Micropayments, which Brill also mentions, get around this. Properly implemented, they’re deducted automatically. But though 10 cents an article might seem reasonable, do you really want to pay $1 to read a well-constructed blog post and follow all the links? Of course you don’t. No one is going to do such a thing.

Brill says that if the Times charges $1 per month to each of its 20 million unique monthly visitor, that would generate $240 million a year. I’ll withhold my sarcasm, because this is math, and experience tells me that I could be wrong. But it strikes me that Brill has convinced himself that the Times could get a buck out of every person who, at some point during the course of a month, clicks on a link to a Times story that he found via a search engine. Intuitively, it seems to me that they’re not going to do that, and I’m pretty sure Brill would concede the point if he’d think about it.

The only folks who are going to pay $1 a month are the journalism geeks like me, who actually prop open their laptops at breakfast and read a good chunk of the Times online. And I suspect the number of people who actually read the paper that way is far, far smaller than 20 million.

Case in point: Christian Science Monitor editor John Yemma told me last fall that 84 percent of visitors to the paper’s Web site come in via search engines, aggregators and blogs. Let’s say it’s the same for the Times.

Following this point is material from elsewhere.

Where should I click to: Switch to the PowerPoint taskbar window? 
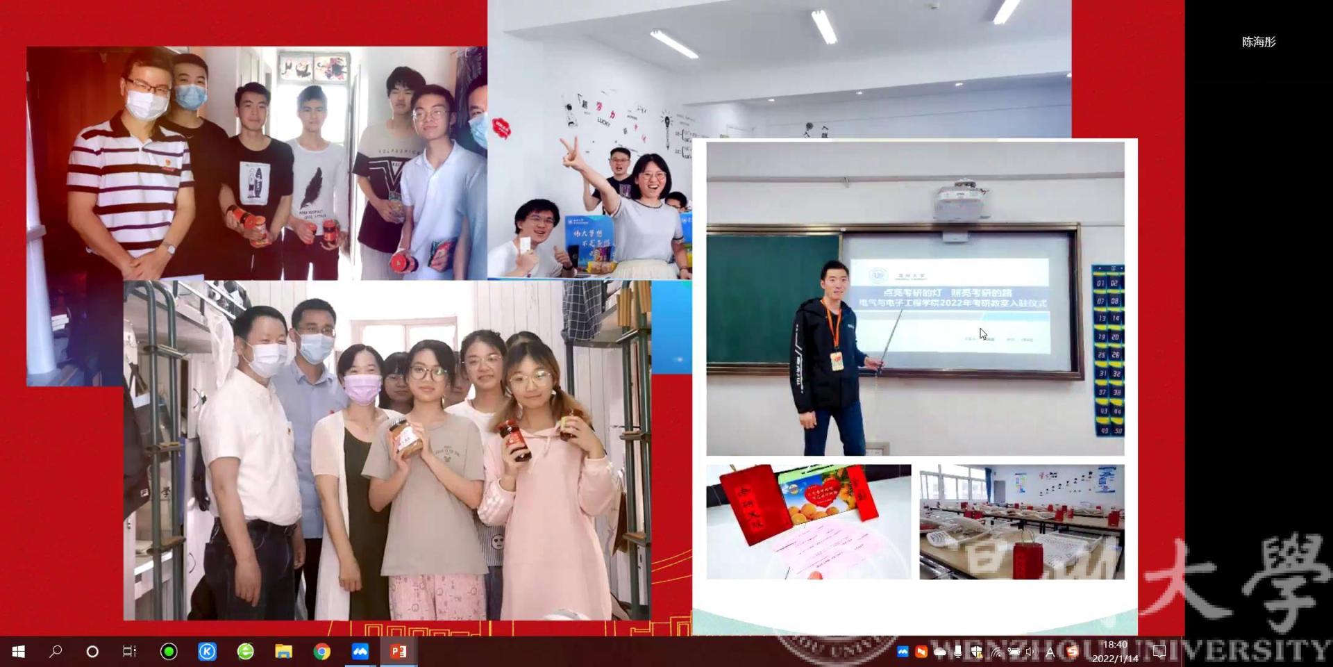point(399,652)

Let’s say you could get every one of the 16 percent who come in through the front door to pay $1 a month. That’s $38.4 million for the year, not $240 million.

I realize that my critique would appear to leave no way out of the dilemma in which the Times and other newspapers find themselves. I happen to think there may be more life left in the print edition than we all imagined a couple of years ago. I’d raise the price by quite a bit, maybe offer some premium, print-only features (heresy, I know, but worth thinking about) and perhaps offer those well-heeled customers access to some special services.

A solution? No. But it might work as a holding action until we can figure out what’s next.